If you are working through Olivia Cooke movies and TV shows for the first time, start with Thoroughbreds and House of the Dragon — those two projects alone will show you exactly what kind of actress she is and why she deserves every bit of attention she is receiving. Then go back to the beginning. Every stop along the way is worth your time.
FAQs
What is Olivia Cooke most famous for?
Olivia Cooke is most widely known for playing Alicent Hightower in HBO’s House of the Dragon, the Game of Thrones prequel series. She first gained recognition playing Emma Decody in Bates Motel (2013–2017) and has since built a diverse filmography spanning horror, drama, and blockbuster science fiction.
What was Olivia Cooke’s first major role?
Her first major role was Emma Decody in the A&E series Bates Motel, which premiered in 2013. She appeared in all five seasons of the show, earning strong critical notices for her portrayal of a teenager with cystic fibrosis living in a town with a very dark secret.

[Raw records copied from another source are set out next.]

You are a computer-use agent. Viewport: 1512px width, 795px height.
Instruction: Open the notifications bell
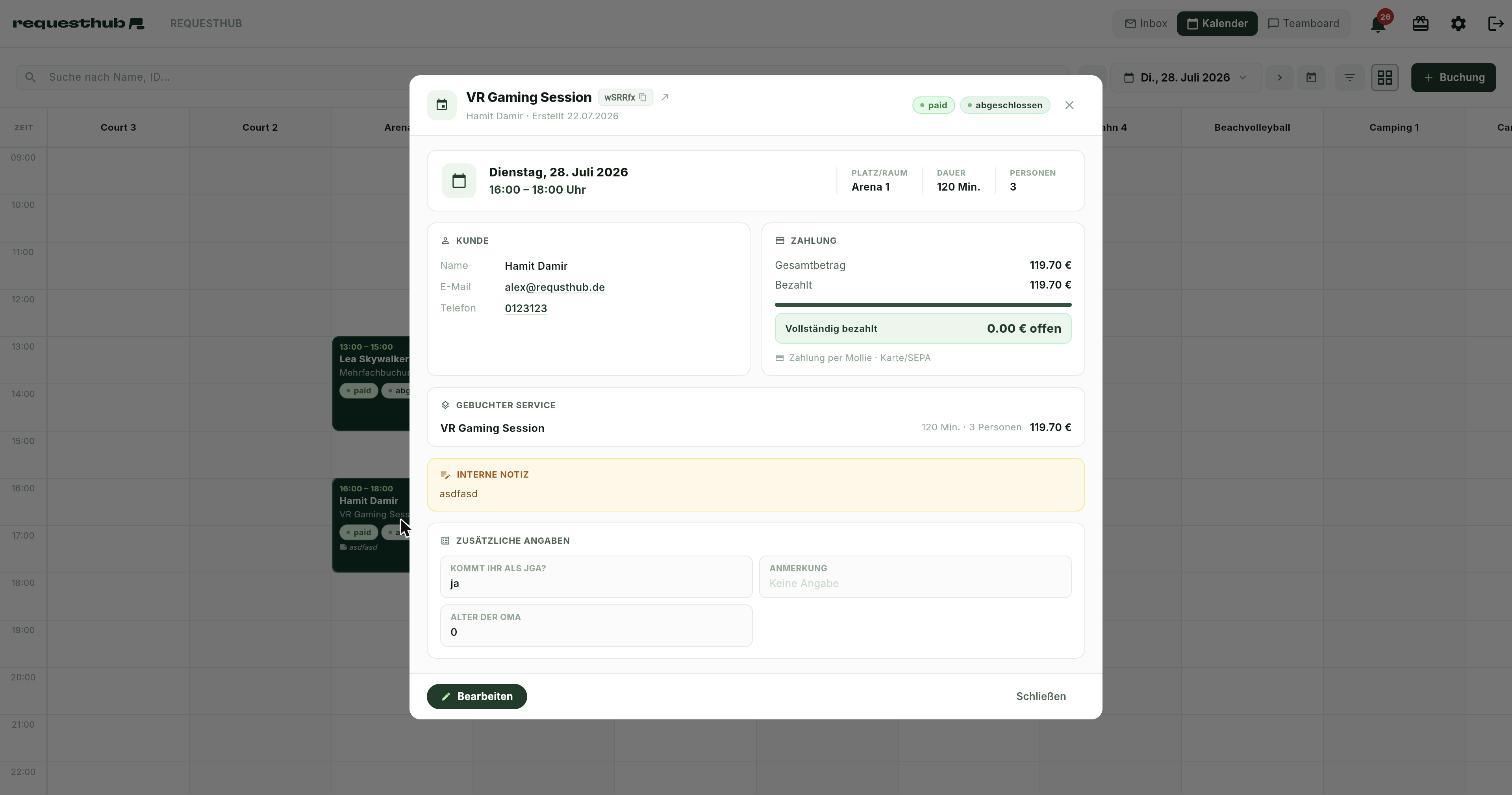[x=1378, y=24]
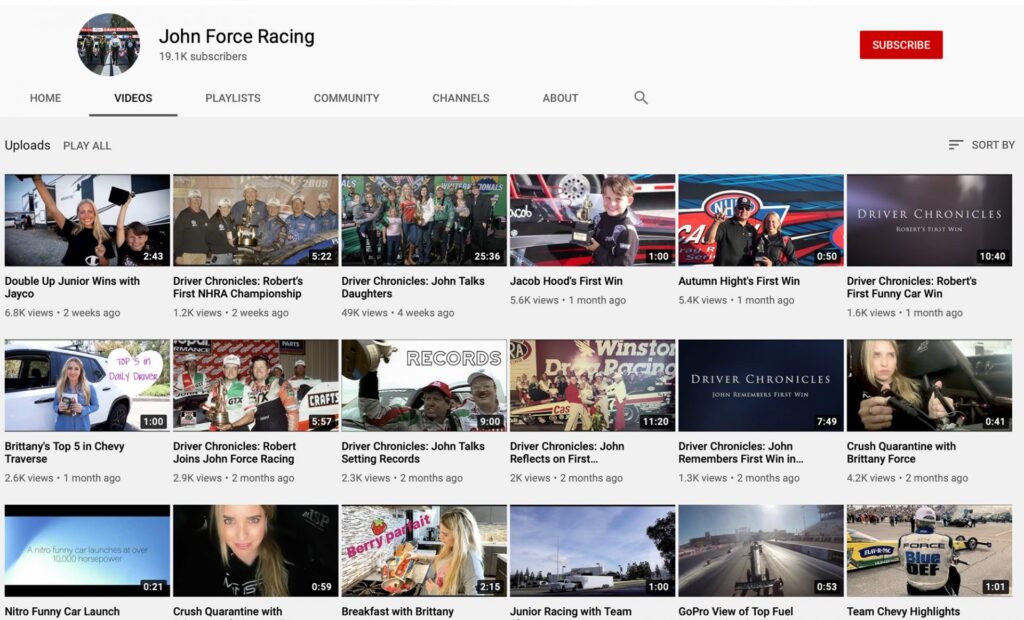Subscribe to John Force Racing
1024x620 pixels.
pos(901,44)
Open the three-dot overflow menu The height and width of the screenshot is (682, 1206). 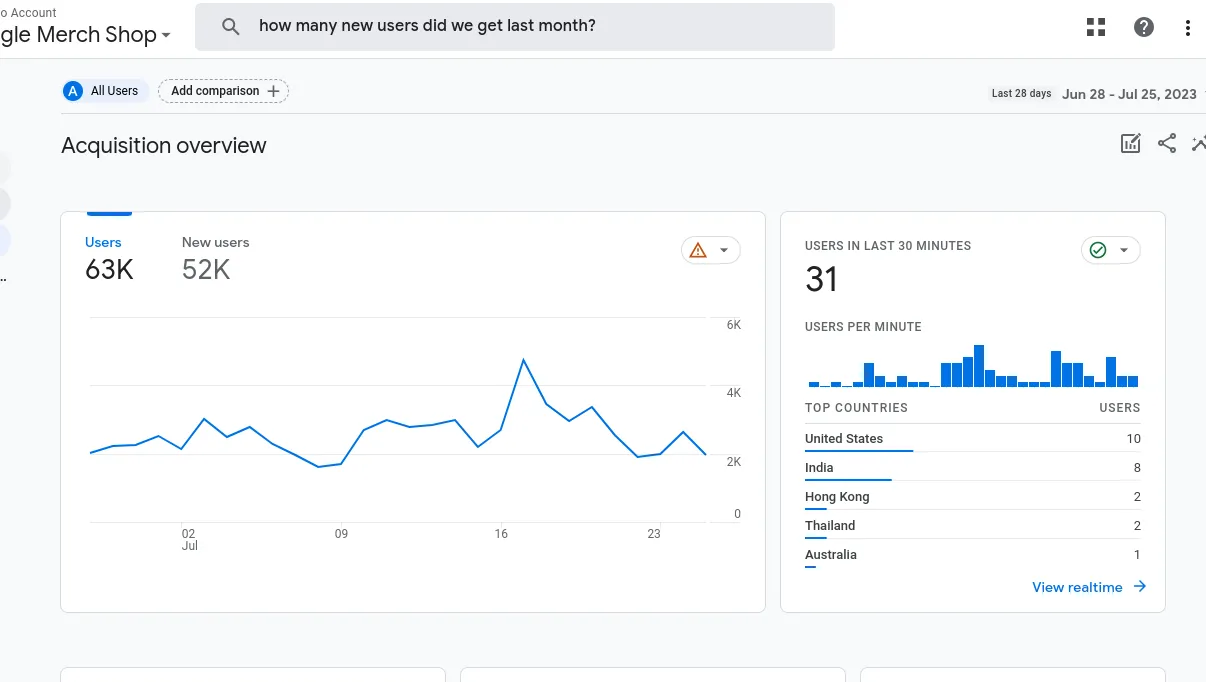pyautogui.click(x=1188, y=27)
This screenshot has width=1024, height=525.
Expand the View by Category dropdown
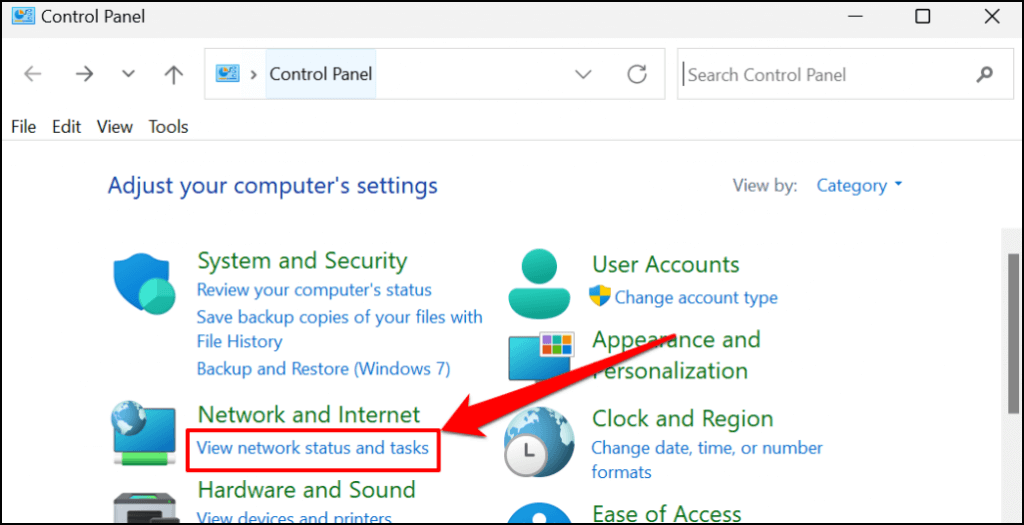(x=859, y=185)
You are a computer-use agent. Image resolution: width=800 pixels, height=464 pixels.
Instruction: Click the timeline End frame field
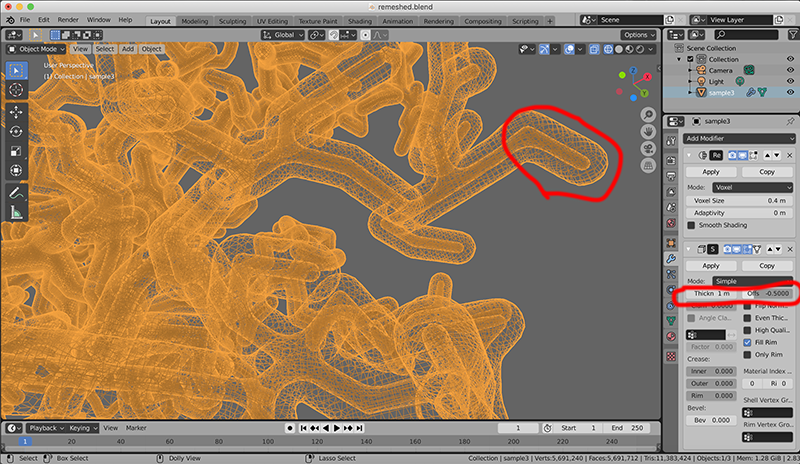(x=627, y=428)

Is Olivia Cooke in Ready Player One?
Yes. Olivia Cooke plays Samantha Cook, known in the virtual world as Art3mis, in Steven Spielberg’s 2018 science fiction film Ready Player One. The character is a skilled gamer and one of the primary heroes of the story alongside Tye Sheridan’s protagonist.
What are the best Olivia Cooke movies to watch first?
For first-time viewers, the best starting points are Thoroughbreds (2017) for her most critically acclaimed film performance, Me and Earl and the Dying Girl (2015) for an accessible and emotional drama, and Ready Player One (2018) for mainstream entertainment. For television, House of the Dragon is essential.
How many seasons of House of the Dragon has Olivia Cooke appeared in?
Olivia Cooke has appeared in both Season 1 (2022) and Season 2 (2024) of House of the Dragon. In Season 1, the role of young Alicent Hightower was played by Emily Carey before Cooke took over following a significant time jump in the narrative.